— start of Excerpted text —
An Efficient Big Data Security Method Using AES Algorithm With Conditional Filtering Approach
published by IJTCSE June 2017
Author: S.Rajarajesware , Research Scholar,Manonmaniam Sundaranar University
Abstract: The data which are voluminous and arrive at great velocity and variety are termed as big data. Big data dealings make user transactions hassle free and ease. One thing which needs to pay attention in big data storage and retrieval is its security. To have a secured data storage and secure communication and also to ensure that the data reaches the right receiver, when requested from a distributed file system, a system is needed that ensures that all these transactional aspects are carried out in a confidential manner, that too with integrity and authentication. Also, in a big data environment, the time taken to encrypt the data should be minimized to improve the speed and efficiency of the process. For this, in this paper an encryption technique using AES algorithm along with a filtering method is proposed, which will mitigate processing time as per the filtering criteria set.
Key words: Big data, cryptography, Encryption, Decryption, Security
1. Introduction
According to IDC’s statistics, by 2020 the volume growth rate of the digital data will be 44 to 50 times. This type of data is mostly unstructured in nature. Accommodating in addition to value making with this Big Data is a crucial issue. Due to the evolution of distributed computing, the third party computing environments like cloud computing which are emerged recently renders the needs of Big Data storage. These Cloud computing resources are shared across many users on demand basis on pay per use over internet. But as they are third party service providers, cannot guarantee the trust on the customers’ data storage [1].
With cloud computing, deployment of IT systems and data storage is shifted to off-premises third-party IT infrastructures. Deployment on off-premises third party IT infrastructures have the following characteristics.
— end of Excerpted text —
— start of Data lines —
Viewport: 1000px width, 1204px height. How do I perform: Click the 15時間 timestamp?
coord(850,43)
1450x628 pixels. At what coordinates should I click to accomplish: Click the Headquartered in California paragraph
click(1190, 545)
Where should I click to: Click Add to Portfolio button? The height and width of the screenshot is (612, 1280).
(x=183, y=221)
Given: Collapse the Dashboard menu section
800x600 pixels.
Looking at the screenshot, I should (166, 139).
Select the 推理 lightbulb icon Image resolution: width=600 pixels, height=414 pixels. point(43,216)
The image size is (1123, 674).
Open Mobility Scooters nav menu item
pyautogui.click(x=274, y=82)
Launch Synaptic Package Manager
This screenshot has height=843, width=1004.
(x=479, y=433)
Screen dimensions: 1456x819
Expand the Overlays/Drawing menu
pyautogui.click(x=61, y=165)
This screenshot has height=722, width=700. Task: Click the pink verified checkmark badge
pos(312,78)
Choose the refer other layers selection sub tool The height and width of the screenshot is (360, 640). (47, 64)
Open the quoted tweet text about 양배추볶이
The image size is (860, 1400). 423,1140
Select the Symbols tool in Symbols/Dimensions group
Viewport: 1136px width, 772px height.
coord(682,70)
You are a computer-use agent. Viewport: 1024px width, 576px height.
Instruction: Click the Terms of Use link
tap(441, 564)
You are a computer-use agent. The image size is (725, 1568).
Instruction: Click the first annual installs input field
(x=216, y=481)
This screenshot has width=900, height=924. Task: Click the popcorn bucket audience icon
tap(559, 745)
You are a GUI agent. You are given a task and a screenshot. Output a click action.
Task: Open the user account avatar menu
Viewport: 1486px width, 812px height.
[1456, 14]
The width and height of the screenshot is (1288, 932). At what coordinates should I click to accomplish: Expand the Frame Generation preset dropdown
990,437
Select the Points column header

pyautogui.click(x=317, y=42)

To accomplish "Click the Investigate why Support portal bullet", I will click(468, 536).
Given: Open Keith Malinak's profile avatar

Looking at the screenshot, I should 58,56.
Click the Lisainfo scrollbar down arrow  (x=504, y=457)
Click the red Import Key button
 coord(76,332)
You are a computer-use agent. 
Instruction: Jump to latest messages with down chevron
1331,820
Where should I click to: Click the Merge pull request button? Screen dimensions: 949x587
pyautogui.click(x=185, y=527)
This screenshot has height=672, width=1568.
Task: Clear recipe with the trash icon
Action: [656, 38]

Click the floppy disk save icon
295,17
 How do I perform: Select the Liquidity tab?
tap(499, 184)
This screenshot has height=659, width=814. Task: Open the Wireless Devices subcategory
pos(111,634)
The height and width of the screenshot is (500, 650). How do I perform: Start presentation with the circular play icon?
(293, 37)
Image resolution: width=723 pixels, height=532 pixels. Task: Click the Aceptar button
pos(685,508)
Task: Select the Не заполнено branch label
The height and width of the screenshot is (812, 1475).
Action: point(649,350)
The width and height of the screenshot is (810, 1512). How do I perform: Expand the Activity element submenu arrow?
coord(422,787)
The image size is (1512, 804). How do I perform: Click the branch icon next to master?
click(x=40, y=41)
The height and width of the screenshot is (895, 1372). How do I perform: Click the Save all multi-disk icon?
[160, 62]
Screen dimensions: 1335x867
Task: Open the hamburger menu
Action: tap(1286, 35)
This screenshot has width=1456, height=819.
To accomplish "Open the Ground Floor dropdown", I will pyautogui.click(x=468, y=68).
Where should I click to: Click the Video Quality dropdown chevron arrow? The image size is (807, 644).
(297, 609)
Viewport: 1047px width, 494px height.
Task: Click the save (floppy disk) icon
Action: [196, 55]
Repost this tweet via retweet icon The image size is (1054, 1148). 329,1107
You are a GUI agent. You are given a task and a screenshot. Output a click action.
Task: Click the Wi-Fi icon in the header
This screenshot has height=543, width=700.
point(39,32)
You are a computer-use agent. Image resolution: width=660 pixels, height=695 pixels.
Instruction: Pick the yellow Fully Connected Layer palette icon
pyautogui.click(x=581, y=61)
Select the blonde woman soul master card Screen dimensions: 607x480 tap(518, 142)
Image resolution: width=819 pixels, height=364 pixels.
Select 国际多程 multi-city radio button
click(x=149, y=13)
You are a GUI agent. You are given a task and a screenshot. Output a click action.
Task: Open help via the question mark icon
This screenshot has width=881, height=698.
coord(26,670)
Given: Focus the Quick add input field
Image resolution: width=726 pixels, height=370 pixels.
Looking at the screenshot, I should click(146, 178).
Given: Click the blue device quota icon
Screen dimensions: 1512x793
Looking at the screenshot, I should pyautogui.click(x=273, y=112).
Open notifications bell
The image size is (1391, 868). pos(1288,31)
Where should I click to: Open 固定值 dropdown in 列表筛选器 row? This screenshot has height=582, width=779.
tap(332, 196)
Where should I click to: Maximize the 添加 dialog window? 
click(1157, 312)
— end of Data lines —
◆ Task set:
(A) Give every key word listed in the big data security paper.
(B) Carry on with the big data security paper, starting right after its last sentence.

◆ Task results:
(A) Big data, cryptography, Encryption, Decryption, Security

(B)
• Data owners have only limited control over the IT infrastructure, therefore data owners must establish a mechanism to mandate the enforcement of their security policies to ensure data confidentiality and integrity.
• Cloud service providers have excessive privileges. This allows cloud service providers to control and modify users’ IT system and data.
The above two characteristics lead directly to a very low level of trust on keeping and sharing data on a cloud, when comparing to that of conventional infrastructures where users have a certain degree of control on the underlying infrastructures.[3]
Apache Hadoop[4] is an open-source software framework that supports data-intensive distributed applications, the Hadoop Distributed File System (HDFS), is a distributed, scalable, and portable file system written in Java for the Hadoop framework, and HDFS is cloud storage the most widely used tool.
Given the wide range of applications for Big Data, it is not hard to imagine that sensitive data could end up in an organization’s HDFS infrastructure, making it a ripe target for exploitation. Depending on the business of the organization, this could have the potential to be a treasure trove of information that an adversary could become acutely interested in. If the organization can gain financial benefit from the data stored within HDFS, someone else may be able to as well [5].
HDFS is a highly fault-tolerant Hadoop distributed file system [7].Fig:1 shows the HDFS architecture.
Hadoop supports various file systems and the default one is Hadoop distributed file system (HDFS). In HDFS, all files are stored in cleartext and controlled by a central server. Thus, HDFS is not secure against storage servers that may peep at data content. Hadoop also supports Amazon Simple Storage Service (S3). In the official website of Amazon S3, users are recommended to encrypt their data before uploading them to strengthen data security. Applying cryptographic primitives to guarantee strong data confidentiality is a common practice in conventional networked and distributed storage systems [8].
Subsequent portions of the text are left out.